For the past decade, T. Michael Preston, though not a physician, has been the face and voice of the state's doctors as executive director of MedChi, the state medical society.

Before that, he was a lawyer handling malpractice cases - on the defense side. Reform of the malpractice system has been a key issue during his tenure.

Other issues, too, have centered on questions of quality and accountability. He was a key player when the state restructured its Board of Physicians in 2003. The board investigates cases in which physicians are accused of harming patients. Despite the changes, debate has persisted over what should trigger an investigation of a physician and over how much information about physician problems should be public. The debate is likely to heat up again next year, when the board is scheduled for reauthorization.

Many of Preston's battles haven't been legislative or regulatory. The doctors have also faced off against HMOs and other managed care insurers over issues of payment and how much oversight the insurers should exercise over treatment decisions.

A few weeks ago, Preston announced he would be leaving MedChi this month. His wife, Margaret Preston, an executive at Mercantile Bank, is taking a position at Bank of America in New York.
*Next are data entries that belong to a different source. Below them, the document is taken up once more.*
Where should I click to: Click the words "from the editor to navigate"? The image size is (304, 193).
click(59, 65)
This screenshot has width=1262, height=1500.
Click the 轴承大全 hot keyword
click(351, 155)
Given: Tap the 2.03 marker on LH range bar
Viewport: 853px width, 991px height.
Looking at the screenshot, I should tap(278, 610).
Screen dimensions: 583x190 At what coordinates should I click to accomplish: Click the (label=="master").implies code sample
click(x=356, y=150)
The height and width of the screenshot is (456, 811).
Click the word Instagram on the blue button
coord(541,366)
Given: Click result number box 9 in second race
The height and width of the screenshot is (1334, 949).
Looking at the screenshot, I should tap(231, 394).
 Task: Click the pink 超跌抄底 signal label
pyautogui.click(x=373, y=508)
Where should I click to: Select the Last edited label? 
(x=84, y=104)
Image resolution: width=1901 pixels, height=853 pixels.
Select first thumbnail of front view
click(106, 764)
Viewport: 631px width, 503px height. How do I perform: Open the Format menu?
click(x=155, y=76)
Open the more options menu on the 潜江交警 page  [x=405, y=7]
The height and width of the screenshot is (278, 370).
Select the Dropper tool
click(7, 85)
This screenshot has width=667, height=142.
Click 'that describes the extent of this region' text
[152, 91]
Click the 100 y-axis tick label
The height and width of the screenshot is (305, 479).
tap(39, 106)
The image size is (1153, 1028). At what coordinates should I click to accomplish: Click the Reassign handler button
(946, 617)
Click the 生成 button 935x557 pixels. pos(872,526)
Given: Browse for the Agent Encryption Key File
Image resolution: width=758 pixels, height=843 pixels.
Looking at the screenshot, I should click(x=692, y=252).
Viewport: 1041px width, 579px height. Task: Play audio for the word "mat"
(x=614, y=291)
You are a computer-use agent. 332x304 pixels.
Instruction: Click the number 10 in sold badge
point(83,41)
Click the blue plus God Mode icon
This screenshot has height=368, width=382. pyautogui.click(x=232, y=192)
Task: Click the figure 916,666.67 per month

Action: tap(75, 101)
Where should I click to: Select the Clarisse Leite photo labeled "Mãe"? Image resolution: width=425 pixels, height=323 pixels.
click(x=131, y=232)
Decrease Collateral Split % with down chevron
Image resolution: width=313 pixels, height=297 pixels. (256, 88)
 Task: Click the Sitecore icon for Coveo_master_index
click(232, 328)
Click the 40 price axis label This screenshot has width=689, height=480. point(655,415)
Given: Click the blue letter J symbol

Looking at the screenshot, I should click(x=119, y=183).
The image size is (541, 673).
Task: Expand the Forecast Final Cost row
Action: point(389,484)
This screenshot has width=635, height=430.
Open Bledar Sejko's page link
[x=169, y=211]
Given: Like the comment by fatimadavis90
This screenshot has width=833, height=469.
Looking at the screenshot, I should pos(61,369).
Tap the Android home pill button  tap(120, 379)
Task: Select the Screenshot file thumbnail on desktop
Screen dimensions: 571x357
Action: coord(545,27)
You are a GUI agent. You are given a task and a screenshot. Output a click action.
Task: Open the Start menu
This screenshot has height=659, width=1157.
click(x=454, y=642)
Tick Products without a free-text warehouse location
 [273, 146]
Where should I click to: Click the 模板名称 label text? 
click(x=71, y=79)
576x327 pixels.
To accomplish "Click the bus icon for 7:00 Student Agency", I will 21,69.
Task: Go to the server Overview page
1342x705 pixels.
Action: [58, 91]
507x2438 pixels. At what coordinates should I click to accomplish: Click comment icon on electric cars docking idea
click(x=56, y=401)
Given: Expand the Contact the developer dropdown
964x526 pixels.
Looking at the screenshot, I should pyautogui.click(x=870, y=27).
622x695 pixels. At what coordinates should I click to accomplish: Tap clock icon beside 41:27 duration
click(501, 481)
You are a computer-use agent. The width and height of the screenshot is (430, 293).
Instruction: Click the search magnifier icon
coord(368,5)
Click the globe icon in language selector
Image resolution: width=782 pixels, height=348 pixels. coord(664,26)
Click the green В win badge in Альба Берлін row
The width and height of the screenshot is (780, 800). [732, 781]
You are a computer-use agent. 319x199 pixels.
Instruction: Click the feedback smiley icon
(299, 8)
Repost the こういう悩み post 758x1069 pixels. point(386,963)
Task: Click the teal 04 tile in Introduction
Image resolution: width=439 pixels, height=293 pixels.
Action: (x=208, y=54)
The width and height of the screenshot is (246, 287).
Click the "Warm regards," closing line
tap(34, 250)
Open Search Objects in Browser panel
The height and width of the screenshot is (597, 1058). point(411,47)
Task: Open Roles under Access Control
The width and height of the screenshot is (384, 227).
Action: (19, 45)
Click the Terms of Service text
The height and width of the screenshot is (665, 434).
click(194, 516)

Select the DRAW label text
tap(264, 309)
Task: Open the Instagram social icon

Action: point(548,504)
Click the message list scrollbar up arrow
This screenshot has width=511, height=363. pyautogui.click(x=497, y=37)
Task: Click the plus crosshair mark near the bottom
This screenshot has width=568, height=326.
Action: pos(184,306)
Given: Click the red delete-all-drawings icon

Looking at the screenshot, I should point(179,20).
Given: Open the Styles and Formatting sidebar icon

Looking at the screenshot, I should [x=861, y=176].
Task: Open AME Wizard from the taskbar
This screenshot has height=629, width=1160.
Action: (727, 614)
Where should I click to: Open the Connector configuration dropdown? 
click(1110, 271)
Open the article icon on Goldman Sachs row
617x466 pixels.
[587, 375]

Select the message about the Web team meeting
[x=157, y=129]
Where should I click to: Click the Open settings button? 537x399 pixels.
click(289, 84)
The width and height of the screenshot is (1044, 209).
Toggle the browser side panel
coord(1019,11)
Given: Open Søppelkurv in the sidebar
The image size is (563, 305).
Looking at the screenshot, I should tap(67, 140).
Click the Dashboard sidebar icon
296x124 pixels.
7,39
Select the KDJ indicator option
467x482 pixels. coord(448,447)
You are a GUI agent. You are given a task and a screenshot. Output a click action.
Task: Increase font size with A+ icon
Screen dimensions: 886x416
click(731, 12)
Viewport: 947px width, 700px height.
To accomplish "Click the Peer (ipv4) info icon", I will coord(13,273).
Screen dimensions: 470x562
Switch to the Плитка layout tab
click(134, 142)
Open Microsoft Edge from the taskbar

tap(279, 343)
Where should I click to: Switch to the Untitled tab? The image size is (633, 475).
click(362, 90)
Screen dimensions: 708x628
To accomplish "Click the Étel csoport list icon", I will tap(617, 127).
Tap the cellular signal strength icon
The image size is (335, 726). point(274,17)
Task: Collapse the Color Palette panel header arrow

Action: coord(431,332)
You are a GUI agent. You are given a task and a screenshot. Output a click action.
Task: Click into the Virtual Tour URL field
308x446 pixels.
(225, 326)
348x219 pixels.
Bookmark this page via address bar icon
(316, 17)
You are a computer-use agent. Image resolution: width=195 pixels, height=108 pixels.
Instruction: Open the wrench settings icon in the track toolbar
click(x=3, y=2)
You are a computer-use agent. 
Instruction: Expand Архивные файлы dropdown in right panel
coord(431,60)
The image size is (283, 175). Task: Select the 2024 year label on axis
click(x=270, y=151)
Preston recently sat down to discuss the evolution of quality and accountability issues over his tenure.

You've been doing this for about ten years. When you arrived, what were the problems facing the medical profession.

Ten years ago, the business of being a doctor was just entering the throes of managed care, and doctors were widely ambivalent about it. They were suspicious, but there was also sentiment that there really was a need for reform. The costs were beginning to escalate to a point where they were getting out of control. The new version of the solution, instead of being called managed care, is being called "pay for performance." And doctors are not ambivalent about that. They're pretty consistently unfriendly to what they perceive to be a new name for the same approach.

What does "pay for performance" mean to the doctor? Does that mean if the patient has optimal outcomes, you get $3,000, but if the patient still limps you get $2,000?

No. There are many variations on what pay for performance actually may be. It may be a series of administrative actions that are expected by a physician's office. One version is the so-called high-performance network from Aetna. As far as the doctors can tell, it's a sort of a black-box process by which doctors in their network are being categorized. If you make the cut, you're in the high-performance network and you get the patients, but you don't necessarily get any more money.

So what kinds of things are doctors expected to do to get the stamp of quality?

See, that's the problem - it's not clear. The measures on which doctors will be judged either haven't been communicated well or haven't been communicated at all.

Would this or should this be transparent to the patient? Would there then be a list somewhere that says, "These are the cardiologists who meet the standard"?

That's the goal. In general, doctors don't contest that notion, that transparency and the ability of patients to understand what they're getting in quality is a good thing. The key problem at this early stage is: Are the tools and the measures by which we get there valid? And there's great suspicion that if it's done wrong, they won't be valid.

You've been involved over the last couple of years in the liability issue. A bill was passed with a state subsidy for malpractice insurance. Malpractice premiums have leveled off. Claims have leveled off, even declined a little. Where do you see that headed?

There's a temporary lull in the roar over medical liability, but I think, definitely, the levels are going to go right back up when the subsidy disappears. From the public policy standpoint, it's hard to be optimistic that we're going to see much progress. It's been at a stalemate so long, and the interests are very entrenched. Many physicians believe that a public policy solution, tort reform that will have a meaningful impact, will only come when there is sort of a breakdown. As several doctors have put it, when some senator's kid can't get surgery.

Speaking of accountability, the Board of Physicians is up for reauthorization next year. What changes, if any, would you like to see?

One thing's certain - the disciplinary process is not a quality improvement process. The crossover between litigation and credentialling actions is the source of all the friction about this, because of the widespread belief that lawsuits, and even payment on lawsuits, is necessarily a good indicator about whether or not somebody should be examined.

I don't think anybody's saying, "Three claims paid and you're de-licensed," but some people are saying, "Three claims paid and the board ought to look at you."